Although AMD’s 64-core product stack has changed somewhat from Rome to our previous expectations for Milan to the documented Milan set at launch, this determination has not changed. As shown in [amd-rome-ptds] and [amd-milan-ptds], AMD offered 4 different 64-core Rome parts, of which we considered the 7702P (group A) and 7742 (group D) most likely to represent the type of processor we want to offer in our product. There is at present no Milan analogue to the 7742; AMD are planning a 7763 (group X, analogous to the 7H12 in group Z) and the two 7713 variants (the 1P 7713P and the 2P 7713, both in group D and analogous to the 7702P/7702 that were both in group A).
Therefore, the launch target is the 7713P. Due to availability constraints, bringup and early validation phases may utilize the 7713 and/or inexpensive Rome processors as required.
Non-Goals
Group X/Z processor support.
This does leave out processors such as the slightly higher-clocked 7763 and the frequency-optimized processors such as the 32-core 2.95 GHz 75F3; however, these all run hot with a default TDP and PPL of 280W and are designed for more specialty use cases that we do not believe make sense for us to target in this version in the product. Group X (Milan-only) parts also include configurable EDC up to 300 A. Support for these processors in our platform is mildly desirable for future flexibility but not a requirement and we do not expect to offer configurations with these processors.
2S configurations.
A 2S SP3 platform is not planned; however, every 1S platform automatically provides hardware support for both 1P and 2P processors of the same power/thermal infrastructure groups.
Other group D and lower processors.
By virtue of AMD’s infrastructure design, every group D platform will also support all group A, B, and C processors solely by virtue of meeting the group D requirements. Software support for and testing of the platform with group D or lower processors other than the 7713P (and 7713, due to availability constraints) is not planned but may be undertaken later with business justification.
Documentation and Sources
[amd-irm] Advanced Micro Devices. Infrastructure Roadmap (IRM) for Socket SP3 Processors. Publication number 55418, revision 1.18. 2020. Distributed only under NDA.

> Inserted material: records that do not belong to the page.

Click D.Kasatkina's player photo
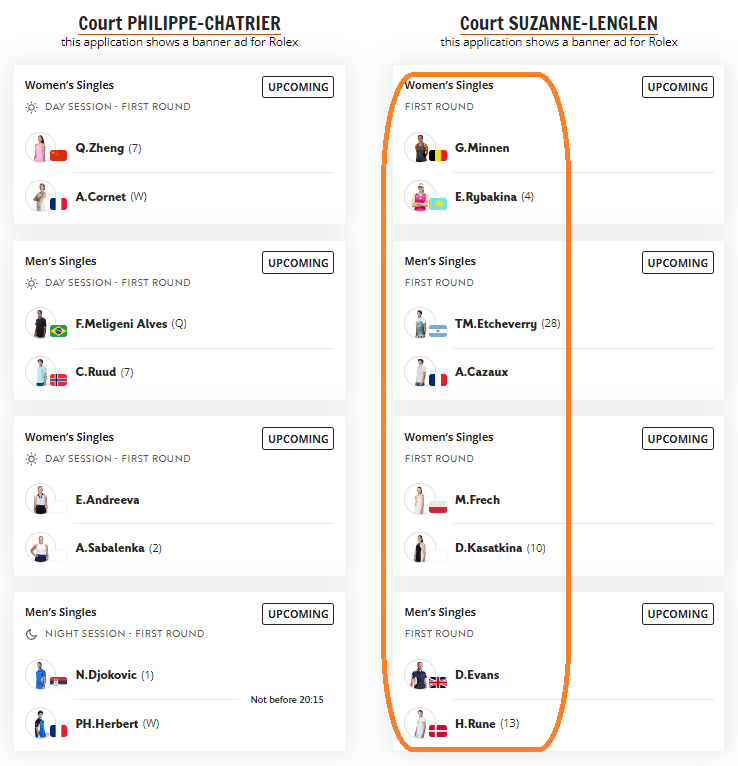 (420, 547)
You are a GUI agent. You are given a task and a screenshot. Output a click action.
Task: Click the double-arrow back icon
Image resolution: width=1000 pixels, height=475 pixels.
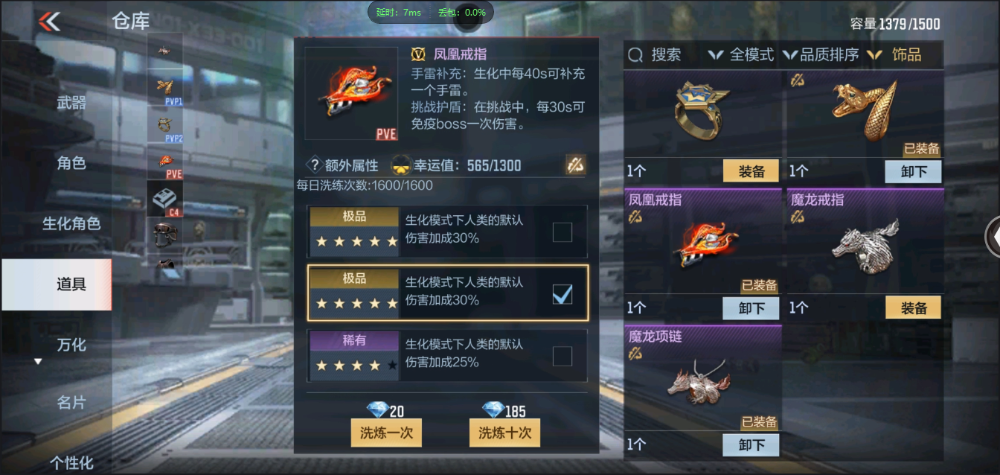click(x=49, y=21)
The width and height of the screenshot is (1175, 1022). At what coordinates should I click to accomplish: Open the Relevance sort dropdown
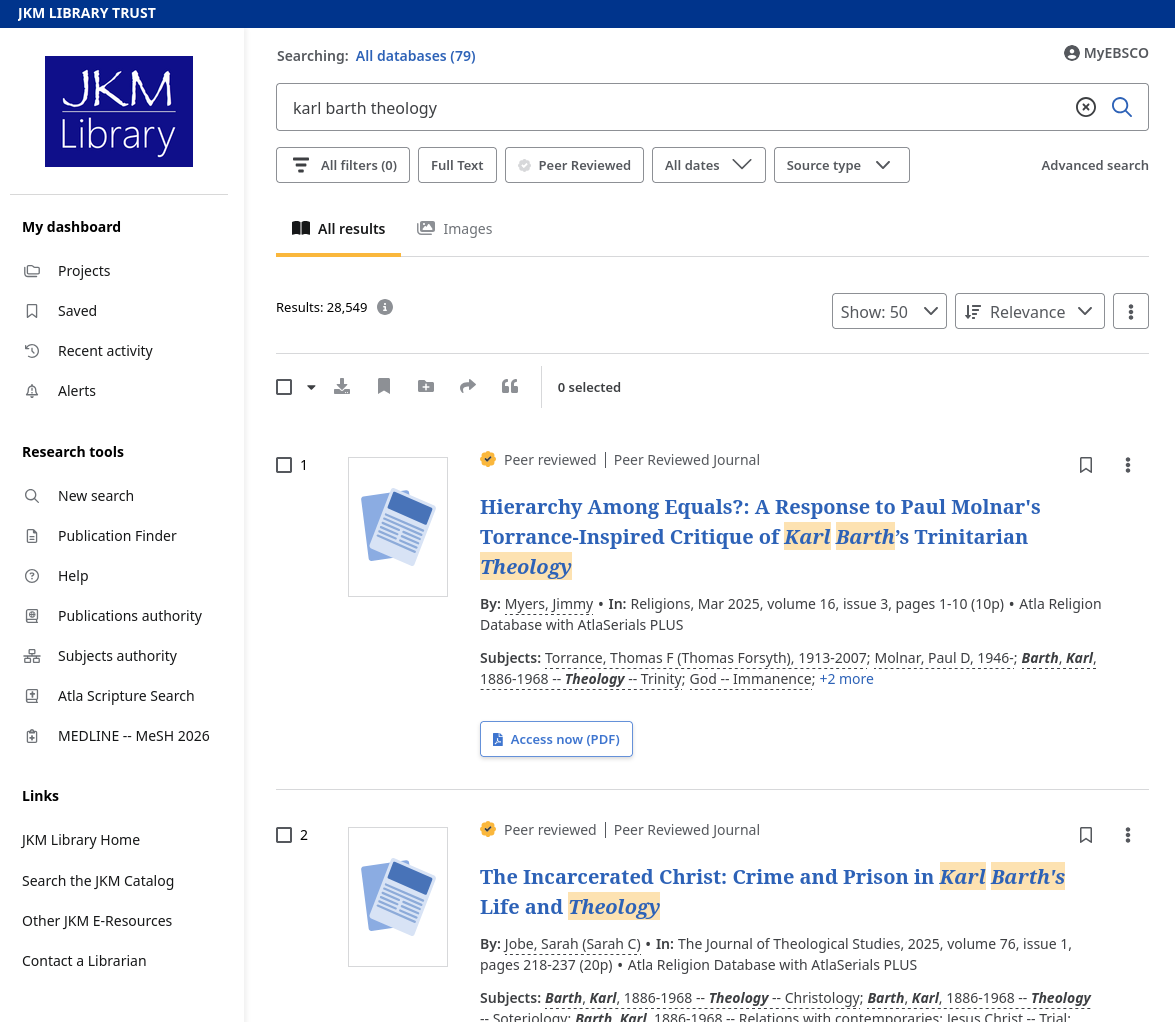[1029, 311]
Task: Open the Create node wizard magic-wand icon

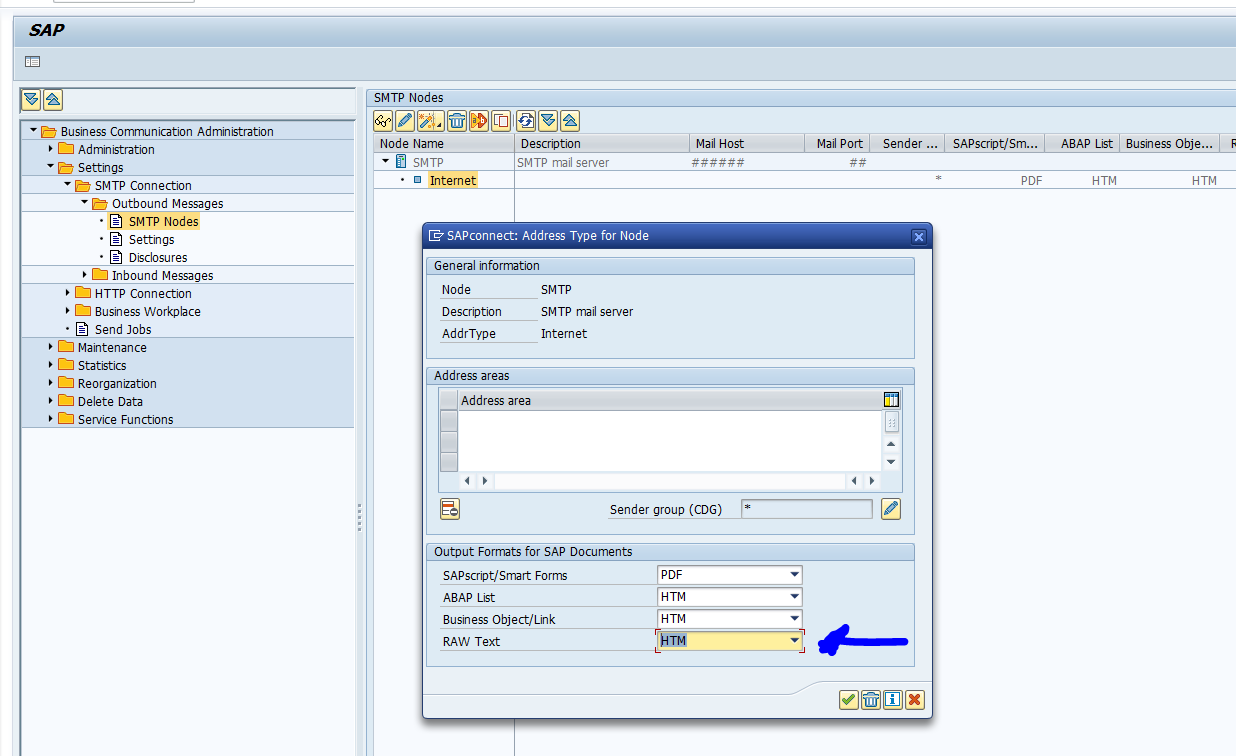Action: tap(426, 121)
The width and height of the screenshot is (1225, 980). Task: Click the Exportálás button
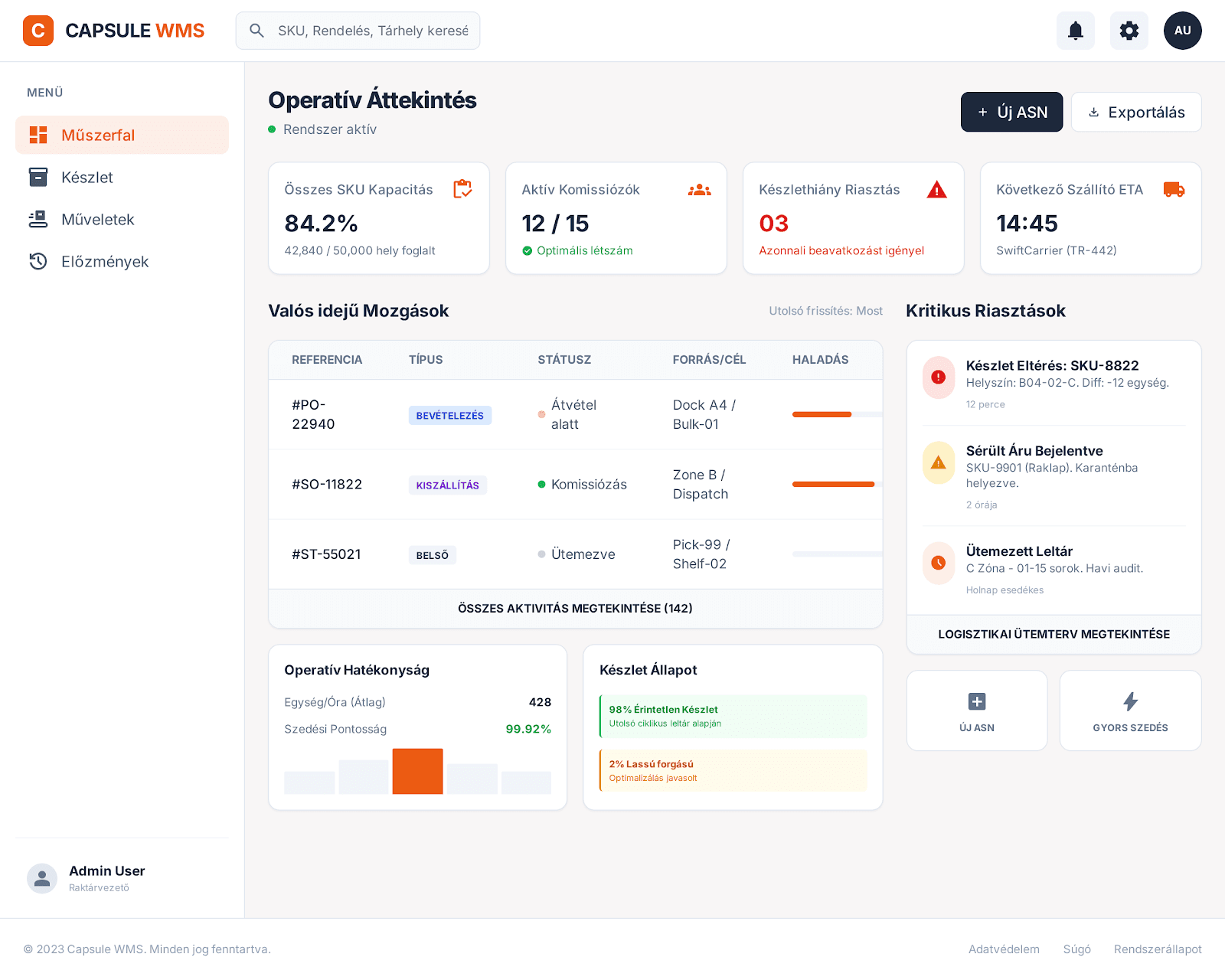coord(1135,113)
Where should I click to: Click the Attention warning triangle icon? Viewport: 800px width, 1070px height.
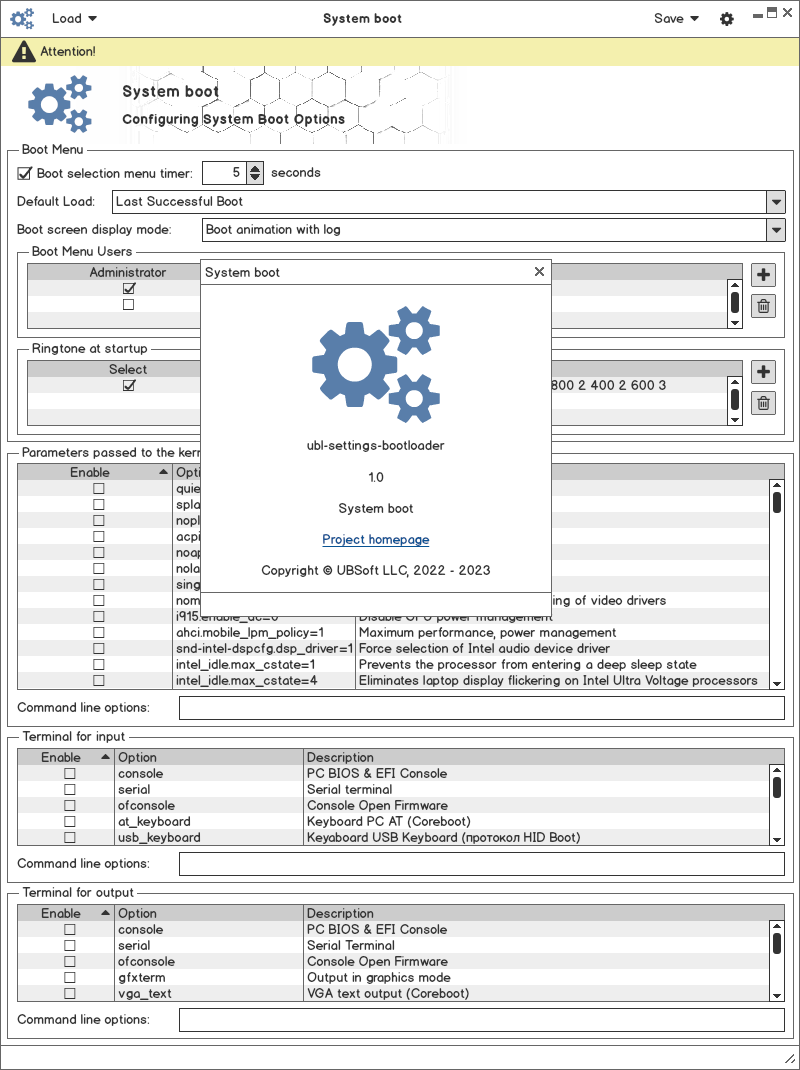click(x=25, y=51)
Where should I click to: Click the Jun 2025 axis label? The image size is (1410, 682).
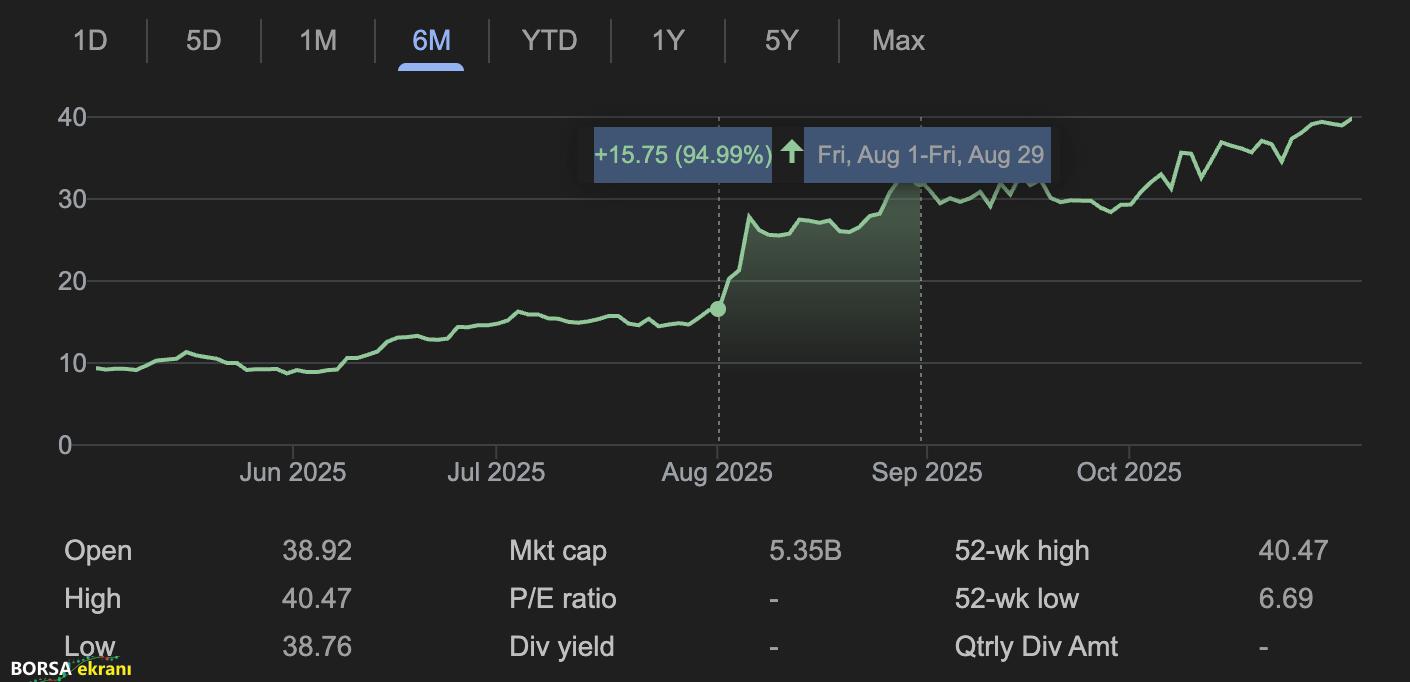click(x=292, y=472)
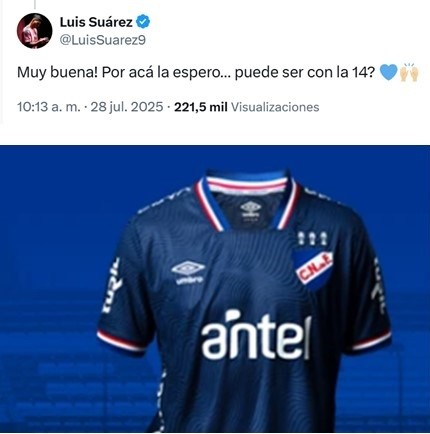This screenshot has height=434, width=430.
Task: Click the Umbro logo inside the collar
Action: [x=251, y=210]
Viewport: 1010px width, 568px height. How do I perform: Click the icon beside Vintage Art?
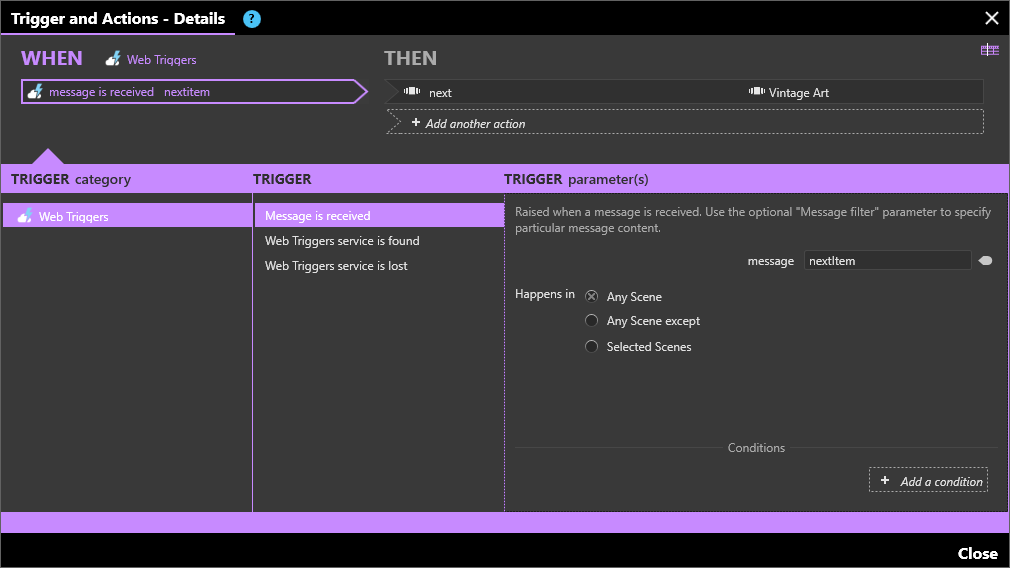756,92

[amd-rome-ptds] Advanced Micro Devices. Power and Thermal Data Sheet for AMD Family 17h Models 30h-3Fh Socket SP3 Processors. Publication number 56585, revision 0.87. 2019. Distributed only under NDA.
[amd-milan-ptds] Advanced Micro Devices. Power and Thermal Data Sheet for AMD Family 19h Models 00h-0Fh Socket SP3 Processors. Publication number 56958, revision 0.88. January 2021. Distributed only under NDA.